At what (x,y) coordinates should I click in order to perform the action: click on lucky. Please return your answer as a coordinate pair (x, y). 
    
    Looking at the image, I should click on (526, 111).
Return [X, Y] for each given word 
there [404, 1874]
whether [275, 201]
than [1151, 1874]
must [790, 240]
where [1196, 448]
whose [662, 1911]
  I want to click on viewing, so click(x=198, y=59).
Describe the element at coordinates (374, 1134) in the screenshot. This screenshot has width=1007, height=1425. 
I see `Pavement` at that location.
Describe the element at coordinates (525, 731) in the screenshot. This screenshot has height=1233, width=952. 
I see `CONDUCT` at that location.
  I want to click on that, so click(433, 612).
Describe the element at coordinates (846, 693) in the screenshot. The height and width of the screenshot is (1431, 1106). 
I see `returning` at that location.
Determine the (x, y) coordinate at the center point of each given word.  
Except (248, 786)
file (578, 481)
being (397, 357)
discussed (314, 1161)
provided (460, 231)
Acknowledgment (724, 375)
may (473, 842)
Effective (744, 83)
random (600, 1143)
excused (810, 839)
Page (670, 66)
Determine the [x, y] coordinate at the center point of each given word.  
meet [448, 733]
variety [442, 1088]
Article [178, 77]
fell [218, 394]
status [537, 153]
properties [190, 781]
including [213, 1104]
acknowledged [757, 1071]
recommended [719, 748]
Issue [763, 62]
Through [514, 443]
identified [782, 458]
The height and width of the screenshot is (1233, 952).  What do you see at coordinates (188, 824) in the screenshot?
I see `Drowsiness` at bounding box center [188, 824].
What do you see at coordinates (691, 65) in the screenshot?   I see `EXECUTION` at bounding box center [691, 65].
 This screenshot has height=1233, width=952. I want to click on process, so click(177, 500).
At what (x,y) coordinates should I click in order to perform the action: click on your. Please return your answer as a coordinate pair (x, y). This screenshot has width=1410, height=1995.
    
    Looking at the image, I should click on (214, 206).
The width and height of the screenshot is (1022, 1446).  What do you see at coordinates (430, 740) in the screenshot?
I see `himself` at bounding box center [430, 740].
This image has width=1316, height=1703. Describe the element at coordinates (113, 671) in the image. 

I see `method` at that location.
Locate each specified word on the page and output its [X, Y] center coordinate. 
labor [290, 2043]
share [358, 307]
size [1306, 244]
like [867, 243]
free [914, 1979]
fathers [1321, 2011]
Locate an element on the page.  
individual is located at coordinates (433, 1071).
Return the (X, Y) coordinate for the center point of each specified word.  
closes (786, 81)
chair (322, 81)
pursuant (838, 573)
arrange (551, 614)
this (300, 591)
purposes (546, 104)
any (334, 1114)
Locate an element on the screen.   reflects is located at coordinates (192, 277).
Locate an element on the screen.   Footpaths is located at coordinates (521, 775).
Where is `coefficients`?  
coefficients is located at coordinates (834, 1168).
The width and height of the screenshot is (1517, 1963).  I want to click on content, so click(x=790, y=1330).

● ● ● ●

▸ What needs to be done:
Please pull out every line of the records above that contains the word "answer", and copy each of those lines unchanged.

▸ Completed exercise:
At what (x,y) coordinates should I click in order to perform the action: click on lucky. Please return your answer as a coordinate pair (x, y). 
At what (x,y) coordinates should I click in order to perform the action: click on your. Please return your answer as a coordinate pair (x, y). This screenshot has width=1410, height=1995.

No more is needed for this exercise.